DATA FOR THIS EXERCISE:
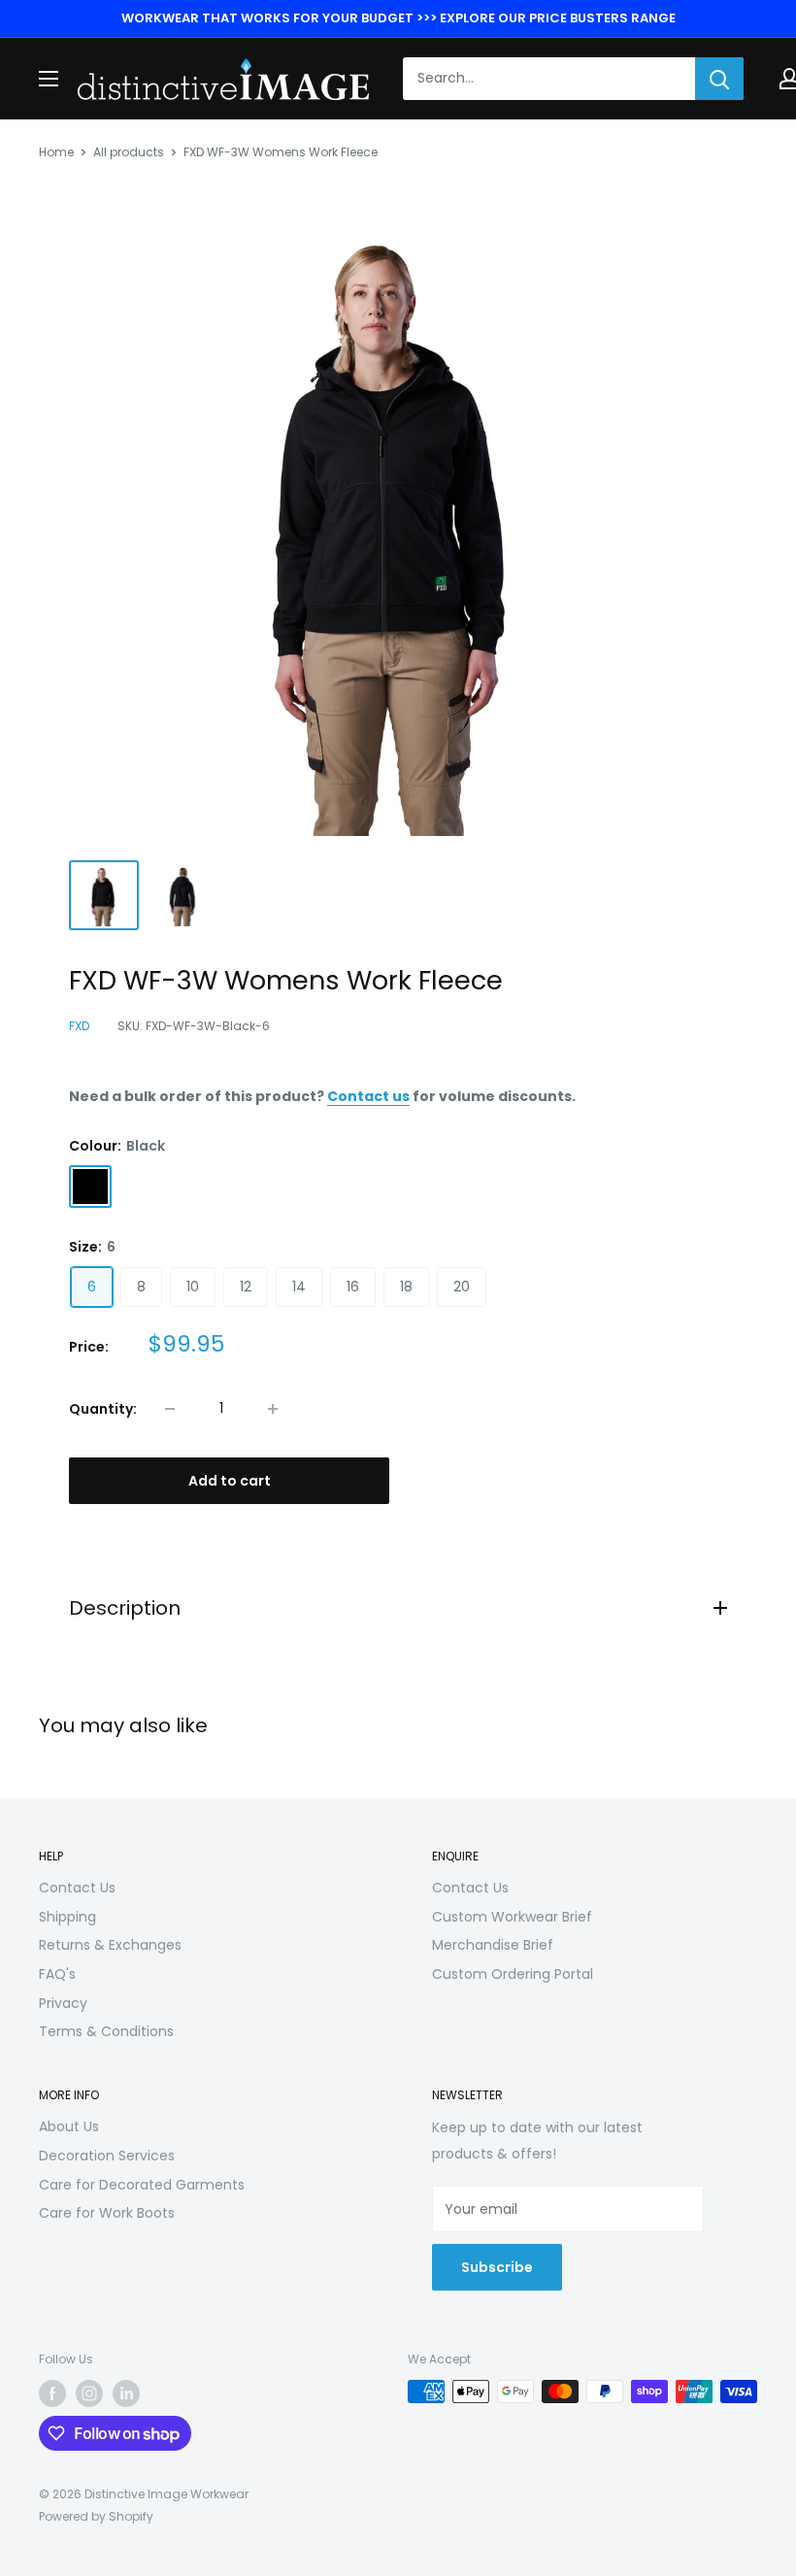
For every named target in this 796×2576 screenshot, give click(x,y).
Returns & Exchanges (110, 1945)
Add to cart (229, 1480)
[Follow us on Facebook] (52, 2393)
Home (56, 152)
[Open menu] (48, 78)
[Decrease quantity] (169, 1408)
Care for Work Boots (107, 2213)
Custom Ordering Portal (512, 1974)
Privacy (63, 2003)
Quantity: (103, 1409)
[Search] (719, 78)
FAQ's (57, 1974)
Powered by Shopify (96, 2516)
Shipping (67, 1916)
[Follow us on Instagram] (89, 2393)
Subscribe (497, 2267)
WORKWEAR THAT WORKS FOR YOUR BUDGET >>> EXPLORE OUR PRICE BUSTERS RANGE (398, 18)
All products (128, 152)
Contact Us (77, 1887)
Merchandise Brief (492, 1945)
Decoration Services (107, 2155)
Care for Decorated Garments (142, 2184)
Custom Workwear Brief (512, 1916)
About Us (69, 2126)
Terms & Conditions (106, 2031)
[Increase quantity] (272, 1408)
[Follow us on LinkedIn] (126, 2393)
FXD (79, 1026)
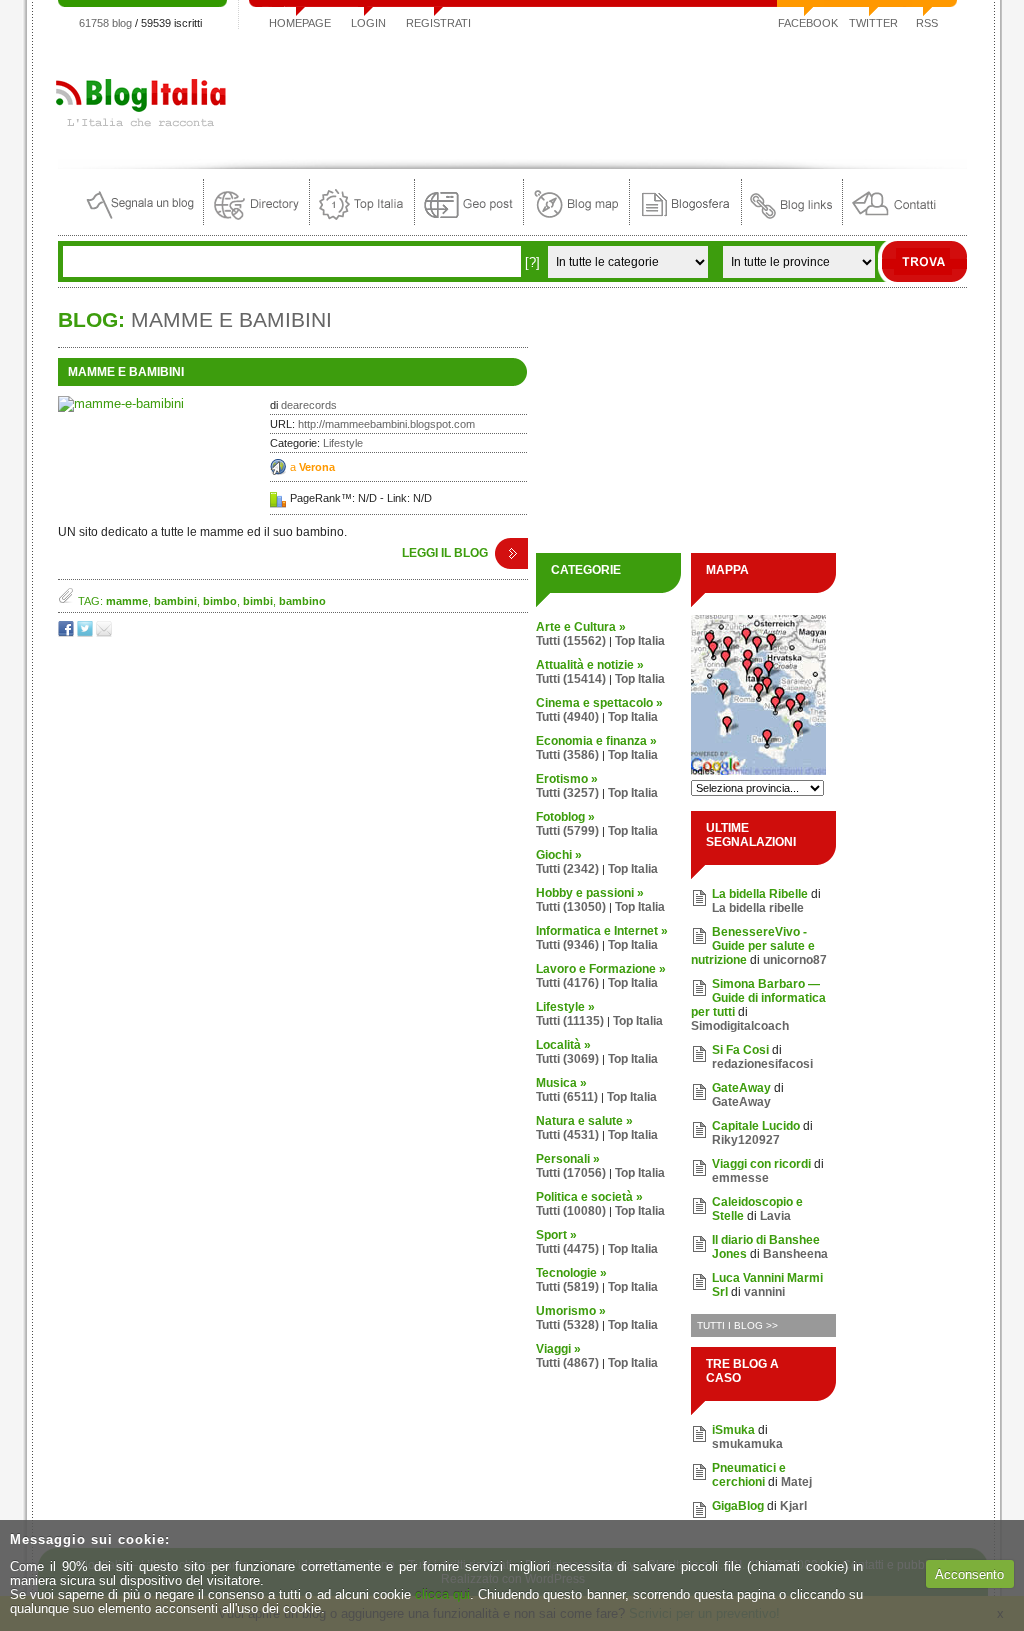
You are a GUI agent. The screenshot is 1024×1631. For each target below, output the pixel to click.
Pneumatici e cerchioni (749, 1475)
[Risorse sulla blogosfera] (685, 220)
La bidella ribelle (758, 908)
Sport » (556, 1235)
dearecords (309, 405)
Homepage (300, 23)
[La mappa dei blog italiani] (576, 220)
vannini (764, 1292)
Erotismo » (567, 779)
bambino (302, 601)
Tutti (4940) (567, 717)
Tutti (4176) (567, 983)
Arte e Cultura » (581, 627)
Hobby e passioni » (590, 893)
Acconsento (969, 1574)
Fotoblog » (565, 817)
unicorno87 (795, 960)
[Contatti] (894, 220)
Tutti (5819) (567, 1287)
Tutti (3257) (567, 793)
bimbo (220, 601)
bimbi (258, 601)
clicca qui (442, 1594)
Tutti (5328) (567, 1325)
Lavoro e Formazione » (601, 969)
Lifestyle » (565, 1007)
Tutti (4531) (567, 1135)
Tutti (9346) (567, 945)
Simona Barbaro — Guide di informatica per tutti (758, 998)
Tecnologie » (571, 1273)
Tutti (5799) (567, 831)
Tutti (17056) (571, 1173)
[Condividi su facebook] (67, 632)
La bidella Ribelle (760, 894)
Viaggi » (558, 1349)
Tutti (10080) (571, 1211)
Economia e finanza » (596, 741)
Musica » (561, 1083)
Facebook (808, 23)
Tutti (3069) (567, 1059)
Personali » (568, 1159)
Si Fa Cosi (740, 1050)
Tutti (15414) (571, 679)
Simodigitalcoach (740, 1026)
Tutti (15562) (571, 641)
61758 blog (105, 23)
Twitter (873, 23)
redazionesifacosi (762, 1064)
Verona (317, 467)
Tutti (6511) (567, 1097)
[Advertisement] (603, 94)
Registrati (438, 23)
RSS (927, 23)
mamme (127, 601)
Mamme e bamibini (126, 372)
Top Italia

WHAT THIS TASK INVOLVES:
Make an exact copy of every entry above, minus the images.

REPLY TO THE EXERCISE:
For every named target in this 796×2576 screenshot, give click(x,y).
Returns & Exchanges (110, 1945)
Add to cart (229, 1480)
[Follow us on Facebook] (52, 2393)
Home (56, 152)
[Open menu] (48, 78)
[Decrease quantity] (169, 1408)
Care for Work Boots (107, 2213)
Custom Ordering Portal (512, 1974)
Privacy (63, 2003)
Quantity: (103, 1409)
[Search] (719, 78)
FAQ's (57, 1974)
Powered by Shopify (96, 2516)
Shipping (67, 1916)
[Follow us on Instagram] (89, 2393)
Subscribe (497, 2267)
WORKWEAR THAT WORKS FOR YOUR BUDGET >>> EXPLORE OUR PRICE BUSTERS RANGE (398, 18)
All products (128, 152)
Contact Us (77, 1887)
Merchandise Brief (492, 1945)
Decoration Services (107, 2155)
Care for Decorated Garments (142, 2184)
Custom Workwear Brief (512, 1916)
About Us (69, 2126)
Terms & Conditions (106, 2031)
[Increase quantity] (272, 1408)
[Follow us on LinkedIn] (126, 2393)
FXD (79, 1026)
You are a GUI agent. The screenshot is 1024×1631. For each target below, output the pixel to click.
Pneumatici e cerchioni (749, 1475)
[Risorse sulla blogosfera] (685, 220)
La bidella ribelle (758, 908)
Sport » (556, 1235)
dearecords (309, 405)
Homepage (300, 23)
[La mappa dei blog italiani] (576, 220)
vannini (764, 1292)
Erotismo » (567, 779)
bambino (302, 601)
Tutti (4940) (567, 717)
Tutti (4176) (567, 983)
Arte e Cultura » (581, 627)
Hobby e passioni » (590, 893)
Acconsento (969, 1574)
Fotoblog » (565, 817)
unicorno87 (795, 960)
[Contatti] (894, 220)
Tutti (5819) (567, 1287)
Tutti (3257) (567, 793)
bimbo (220, 601)
bimbi (258, 601)
clicca qui (442, 1594)
Tutti (5328) (567, 1325)
Lavoro e Formazione » (601, 969)
Lifestyle » (565, 1007)
Tutti (4531) (567, 1135)
Tutti (9346) (567, 945)
Simona Barbaro — Guide di informatica per tutti (758, 998)
Tecnologie » (571, 1273)
Tutti (5799) (567, 831)
Tutti (17056) (571, 1173)
[Condividi su facebook] (67, 632)
La bidella Ribelle (760, 894)
Viaggi » (558, 1349)
Tutti (10080) (571, 1211)
Economia e finanza » (596, 741)
Musica » (561, 1083)
Facebook (808, 23)
Tutti (3069) (567, 1059)
Personali » (568, 1159)
Si Fa Cosi (740, 1050)
Tutti (15414) (571, 679)
Simodigitalcoach (740, 1026)
Tutti (15562) (571, 641)
61758 blog (105, 23)
Twitter (873, 23)
redazionesifacosi (762, 1064)
Verona (317, 467)
Tutti (6511) (567, 1097)
[Advertisement] (603, 94)
Registrati (438, 23)
RSS (927, 23)
mamme (127, 601)
Mamme e bamibini (126, 372)
Top Italia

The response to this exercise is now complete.